┌────────

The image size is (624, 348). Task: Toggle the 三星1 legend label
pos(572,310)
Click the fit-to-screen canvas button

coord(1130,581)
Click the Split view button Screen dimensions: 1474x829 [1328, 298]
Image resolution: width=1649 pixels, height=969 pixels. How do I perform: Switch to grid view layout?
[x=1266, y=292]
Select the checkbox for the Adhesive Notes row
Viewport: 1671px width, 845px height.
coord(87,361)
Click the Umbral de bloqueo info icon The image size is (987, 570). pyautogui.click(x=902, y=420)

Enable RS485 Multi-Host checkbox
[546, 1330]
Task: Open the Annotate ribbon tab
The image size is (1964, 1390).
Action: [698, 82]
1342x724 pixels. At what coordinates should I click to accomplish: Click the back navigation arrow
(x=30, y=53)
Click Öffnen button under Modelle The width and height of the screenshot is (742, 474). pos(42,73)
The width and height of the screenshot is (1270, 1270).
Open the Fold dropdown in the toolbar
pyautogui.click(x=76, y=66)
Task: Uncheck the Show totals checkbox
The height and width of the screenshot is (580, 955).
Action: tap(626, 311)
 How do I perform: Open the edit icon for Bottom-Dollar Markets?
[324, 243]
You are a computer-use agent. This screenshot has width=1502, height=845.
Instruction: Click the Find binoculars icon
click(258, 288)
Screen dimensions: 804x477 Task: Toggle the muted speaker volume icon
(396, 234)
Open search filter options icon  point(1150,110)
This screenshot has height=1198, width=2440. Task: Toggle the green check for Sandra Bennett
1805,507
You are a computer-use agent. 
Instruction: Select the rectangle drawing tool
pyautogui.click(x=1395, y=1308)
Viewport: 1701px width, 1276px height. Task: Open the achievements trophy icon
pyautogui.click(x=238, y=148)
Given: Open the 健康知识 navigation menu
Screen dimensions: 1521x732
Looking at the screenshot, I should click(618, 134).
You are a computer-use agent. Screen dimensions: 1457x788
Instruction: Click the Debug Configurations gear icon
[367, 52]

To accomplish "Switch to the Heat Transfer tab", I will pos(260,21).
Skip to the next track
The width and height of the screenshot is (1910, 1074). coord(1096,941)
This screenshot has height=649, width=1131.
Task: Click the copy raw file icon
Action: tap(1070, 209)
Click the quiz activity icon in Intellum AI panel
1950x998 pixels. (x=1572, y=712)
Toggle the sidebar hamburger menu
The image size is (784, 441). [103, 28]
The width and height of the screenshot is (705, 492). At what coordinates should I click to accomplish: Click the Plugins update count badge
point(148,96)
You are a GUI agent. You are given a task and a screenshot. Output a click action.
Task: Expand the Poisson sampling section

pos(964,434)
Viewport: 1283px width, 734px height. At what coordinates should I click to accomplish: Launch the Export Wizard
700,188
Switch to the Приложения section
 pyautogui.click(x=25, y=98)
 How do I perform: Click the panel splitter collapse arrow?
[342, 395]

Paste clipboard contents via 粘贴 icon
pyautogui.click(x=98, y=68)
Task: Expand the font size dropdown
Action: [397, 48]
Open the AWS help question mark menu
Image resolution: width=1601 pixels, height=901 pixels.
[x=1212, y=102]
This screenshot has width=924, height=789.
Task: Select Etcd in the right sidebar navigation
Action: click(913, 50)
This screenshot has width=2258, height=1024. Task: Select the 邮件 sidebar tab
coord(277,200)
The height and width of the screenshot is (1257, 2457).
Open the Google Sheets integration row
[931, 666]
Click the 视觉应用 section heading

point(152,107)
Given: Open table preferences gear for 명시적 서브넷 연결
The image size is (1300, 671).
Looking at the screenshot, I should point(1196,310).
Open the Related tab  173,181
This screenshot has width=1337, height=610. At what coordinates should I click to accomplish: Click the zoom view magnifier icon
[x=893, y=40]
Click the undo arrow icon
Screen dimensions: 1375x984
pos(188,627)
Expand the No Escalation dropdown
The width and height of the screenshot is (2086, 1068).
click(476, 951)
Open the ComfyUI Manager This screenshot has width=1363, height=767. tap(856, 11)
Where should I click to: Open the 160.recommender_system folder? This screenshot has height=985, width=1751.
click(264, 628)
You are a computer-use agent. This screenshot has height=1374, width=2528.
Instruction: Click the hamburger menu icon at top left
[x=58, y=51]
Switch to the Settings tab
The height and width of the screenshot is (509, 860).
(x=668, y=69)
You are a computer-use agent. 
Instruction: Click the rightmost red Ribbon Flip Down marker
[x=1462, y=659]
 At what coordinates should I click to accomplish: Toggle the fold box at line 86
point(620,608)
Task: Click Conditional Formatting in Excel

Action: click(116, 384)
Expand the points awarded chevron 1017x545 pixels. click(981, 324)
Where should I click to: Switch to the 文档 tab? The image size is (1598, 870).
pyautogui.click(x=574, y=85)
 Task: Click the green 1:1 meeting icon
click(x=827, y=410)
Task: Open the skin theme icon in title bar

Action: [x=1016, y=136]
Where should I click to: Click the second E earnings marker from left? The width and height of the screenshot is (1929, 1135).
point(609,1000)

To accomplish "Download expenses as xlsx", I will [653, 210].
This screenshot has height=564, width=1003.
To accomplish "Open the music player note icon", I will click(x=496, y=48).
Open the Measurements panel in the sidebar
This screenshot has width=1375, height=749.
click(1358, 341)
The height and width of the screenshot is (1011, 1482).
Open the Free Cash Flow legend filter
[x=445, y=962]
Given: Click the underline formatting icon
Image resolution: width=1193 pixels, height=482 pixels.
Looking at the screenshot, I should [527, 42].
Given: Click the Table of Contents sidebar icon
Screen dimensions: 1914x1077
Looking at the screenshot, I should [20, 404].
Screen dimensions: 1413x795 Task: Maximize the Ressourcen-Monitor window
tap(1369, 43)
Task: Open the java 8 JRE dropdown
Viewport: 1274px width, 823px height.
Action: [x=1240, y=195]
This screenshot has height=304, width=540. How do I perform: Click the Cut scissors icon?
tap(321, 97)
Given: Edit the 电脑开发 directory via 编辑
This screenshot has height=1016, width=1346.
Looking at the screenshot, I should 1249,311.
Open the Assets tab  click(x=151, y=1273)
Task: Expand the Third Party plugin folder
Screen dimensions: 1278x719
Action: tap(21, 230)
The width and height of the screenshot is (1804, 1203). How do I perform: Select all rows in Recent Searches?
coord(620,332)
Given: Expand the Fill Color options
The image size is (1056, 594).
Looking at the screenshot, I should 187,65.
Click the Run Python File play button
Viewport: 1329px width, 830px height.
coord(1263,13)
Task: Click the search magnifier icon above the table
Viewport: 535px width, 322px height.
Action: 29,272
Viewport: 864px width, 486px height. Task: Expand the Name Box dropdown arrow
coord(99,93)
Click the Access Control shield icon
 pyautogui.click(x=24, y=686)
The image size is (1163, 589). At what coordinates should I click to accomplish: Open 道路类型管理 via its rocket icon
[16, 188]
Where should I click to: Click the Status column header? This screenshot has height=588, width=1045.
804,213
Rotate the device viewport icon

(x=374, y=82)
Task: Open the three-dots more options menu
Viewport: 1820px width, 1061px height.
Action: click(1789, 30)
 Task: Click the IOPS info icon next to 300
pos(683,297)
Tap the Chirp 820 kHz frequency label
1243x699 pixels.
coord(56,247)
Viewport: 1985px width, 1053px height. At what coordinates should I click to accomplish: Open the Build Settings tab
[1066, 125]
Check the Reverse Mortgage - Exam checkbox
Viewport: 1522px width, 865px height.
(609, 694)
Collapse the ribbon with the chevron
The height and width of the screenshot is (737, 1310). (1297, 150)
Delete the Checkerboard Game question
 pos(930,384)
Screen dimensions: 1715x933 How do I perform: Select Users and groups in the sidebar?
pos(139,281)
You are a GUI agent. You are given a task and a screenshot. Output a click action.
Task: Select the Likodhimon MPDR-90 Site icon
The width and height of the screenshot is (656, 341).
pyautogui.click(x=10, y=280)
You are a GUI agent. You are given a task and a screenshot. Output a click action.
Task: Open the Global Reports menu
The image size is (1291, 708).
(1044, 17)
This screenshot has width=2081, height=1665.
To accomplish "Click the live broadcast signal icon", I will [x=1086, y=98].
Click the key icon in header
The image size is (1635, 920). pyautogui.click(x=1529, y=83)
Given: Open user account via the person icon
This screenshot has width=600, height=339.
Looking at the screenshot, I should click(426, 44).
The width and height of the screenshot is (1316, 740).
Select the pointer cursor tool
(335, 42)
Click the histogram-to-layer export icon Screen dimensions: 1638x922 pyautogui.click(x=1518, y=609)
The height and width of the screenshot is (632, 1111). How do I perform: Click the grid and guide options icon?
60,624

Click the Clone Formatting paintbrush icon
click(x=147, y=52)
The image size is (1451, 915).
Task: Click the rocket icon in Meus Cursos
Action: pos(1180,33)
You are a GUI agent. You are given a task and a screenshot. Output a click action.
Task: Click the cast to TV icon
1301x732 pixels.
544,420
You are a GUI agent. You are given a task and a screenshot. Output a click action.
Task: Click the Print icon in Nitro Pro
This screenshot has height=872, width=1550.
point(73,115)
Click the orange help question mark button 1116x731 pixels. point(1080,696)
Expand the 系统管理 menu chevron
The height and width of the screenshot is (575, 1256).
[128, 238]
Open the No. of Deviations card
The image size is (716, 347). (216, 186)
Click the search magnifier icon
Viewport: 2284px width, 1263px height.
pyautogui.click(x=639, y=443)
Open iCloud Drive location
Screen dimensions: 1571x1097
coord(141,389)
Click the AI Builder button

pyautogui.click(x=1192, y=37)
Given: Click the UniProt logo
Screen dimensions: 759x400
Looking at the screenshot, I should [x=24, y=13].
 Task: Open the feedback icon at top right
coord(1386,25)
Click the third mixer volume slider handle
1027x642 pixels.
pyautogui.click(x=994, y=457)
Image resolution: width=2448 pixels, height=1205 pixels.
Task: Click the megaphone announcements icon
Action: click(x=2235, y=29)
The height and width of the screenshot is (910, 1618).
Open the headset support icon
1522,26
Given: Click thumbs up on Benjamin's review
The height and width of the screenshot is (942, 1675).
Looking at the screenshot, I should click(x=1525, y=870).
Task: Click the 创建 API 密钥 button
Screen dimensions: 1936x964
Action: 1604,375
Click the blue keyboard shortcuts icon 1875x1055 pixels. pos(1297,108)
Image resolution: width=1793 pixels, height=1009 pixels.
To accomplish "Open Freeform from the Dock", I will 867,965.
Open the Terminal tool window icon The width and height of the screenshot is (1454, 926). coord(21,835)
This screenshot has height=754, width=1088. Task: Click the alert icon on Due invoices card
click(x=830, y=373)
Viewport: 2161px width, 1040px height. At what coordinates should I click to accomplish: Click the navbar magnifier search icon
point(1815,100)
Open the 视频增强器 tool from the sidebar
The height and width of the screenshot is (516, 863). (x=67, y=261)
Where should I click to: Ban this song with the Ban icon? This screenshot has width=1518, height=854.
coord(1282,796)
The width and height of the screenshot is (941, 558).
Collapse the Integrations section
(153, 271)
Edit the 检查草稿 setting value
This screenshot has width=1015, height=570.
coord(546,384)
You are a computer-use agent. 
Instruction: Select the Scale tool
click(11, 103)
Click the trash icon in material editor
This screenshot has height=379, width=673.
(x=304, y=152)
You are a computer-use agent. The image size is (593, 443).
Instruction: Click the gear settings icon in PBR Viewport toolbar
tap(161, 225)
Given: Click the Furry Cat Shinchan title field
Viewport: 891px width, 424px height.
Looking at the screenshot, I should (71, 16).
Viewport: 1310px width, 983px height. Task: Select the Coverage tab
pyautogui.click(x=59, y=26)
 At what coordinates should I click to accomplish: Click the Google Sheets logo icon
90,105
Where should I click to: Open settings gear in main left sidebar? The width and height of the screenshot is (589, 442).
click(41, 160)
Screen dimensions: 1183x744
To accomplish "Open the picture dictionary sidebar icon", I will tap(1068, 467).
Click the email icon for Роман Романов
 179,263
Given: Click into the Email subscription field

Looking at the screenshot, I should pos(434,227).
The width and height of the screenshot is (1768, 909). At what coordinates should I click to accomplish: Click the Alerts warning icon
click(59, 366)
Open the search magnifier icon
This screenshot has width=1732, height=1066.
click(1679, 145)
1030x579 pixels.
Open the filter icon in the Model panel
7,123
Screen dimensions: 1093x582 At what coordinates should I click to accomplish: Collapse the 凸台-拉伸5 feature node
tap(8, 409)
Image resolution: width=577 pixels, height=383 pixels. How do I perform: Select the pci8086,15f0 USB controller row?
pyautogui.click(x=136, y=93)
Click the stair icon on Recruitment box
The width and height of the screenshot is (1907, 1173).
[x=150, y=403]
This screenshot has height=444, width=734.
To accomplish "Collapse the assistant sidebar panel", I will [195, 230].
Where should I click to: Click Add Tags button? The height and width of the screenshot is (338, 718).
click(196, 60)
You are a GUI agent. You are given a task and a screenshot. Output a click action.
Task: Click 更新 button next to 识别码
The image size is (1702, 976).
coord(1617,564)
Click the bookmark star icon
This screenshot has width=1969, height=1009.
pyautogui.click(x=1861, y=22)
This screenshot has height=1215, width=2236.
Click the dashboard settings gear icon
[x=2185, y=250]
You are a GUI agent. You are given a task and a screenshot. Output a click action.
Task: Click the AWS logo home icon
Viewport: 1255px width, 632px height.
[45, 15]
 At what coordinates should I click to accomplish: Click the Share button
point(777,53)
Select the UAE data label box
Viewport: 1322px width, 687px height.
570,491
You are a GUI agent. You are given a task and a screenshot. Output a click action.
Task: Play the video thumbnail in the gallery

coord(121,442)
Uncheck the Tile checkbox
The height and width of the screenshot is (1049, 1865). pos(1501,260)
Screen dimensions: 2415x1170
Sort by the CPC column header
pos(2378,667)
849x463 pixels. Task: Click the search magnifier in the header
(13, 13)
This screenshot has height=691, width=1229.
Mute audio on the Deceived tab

└────────

Starting at the line above that contains "Given: Click the Table", repeat each line exactly up to and including the line that contains "Click the Run Python File play button", and stop there.

Exercise solution:
Given: Click the Table of Contents sidebar icon
Screen dimensions: 1914x1077
Looking at the screenshot, I should [20, 404].
Screen dimensions: 1413x795 Task: Maximize the Ressourcen-Monitor window
tap(1369, 43)
Task: Open the java 8 JRE dropdown
Viewport: 1274px width, 823px height.
Action: [x=1240, y=195]
This screenshot has height=304, width=540. How do I perform: Click the Cut scissors icon?
tap(321, 97)
Given: Edit the 电脑开发 directory via 编辑
This screenshot has height=1016, width=1346.
Looking at the screenshot, I should 1249,311.
Open the Assets tab  click(x=151, y=1273)
Task: Expand the Third Party plugin folder
Screen dimensions: 1278x719
Action: tap(21, 230)
The width and height of the screenshot is (1804, 1203). How do I perform: Select all rows in Recent Searches?
coord(620,332)
Given: Expand the Fill Color options
The image size is (1056, 594).
Looking at the screenshot, I should 187,65.
Click the Run Python File play button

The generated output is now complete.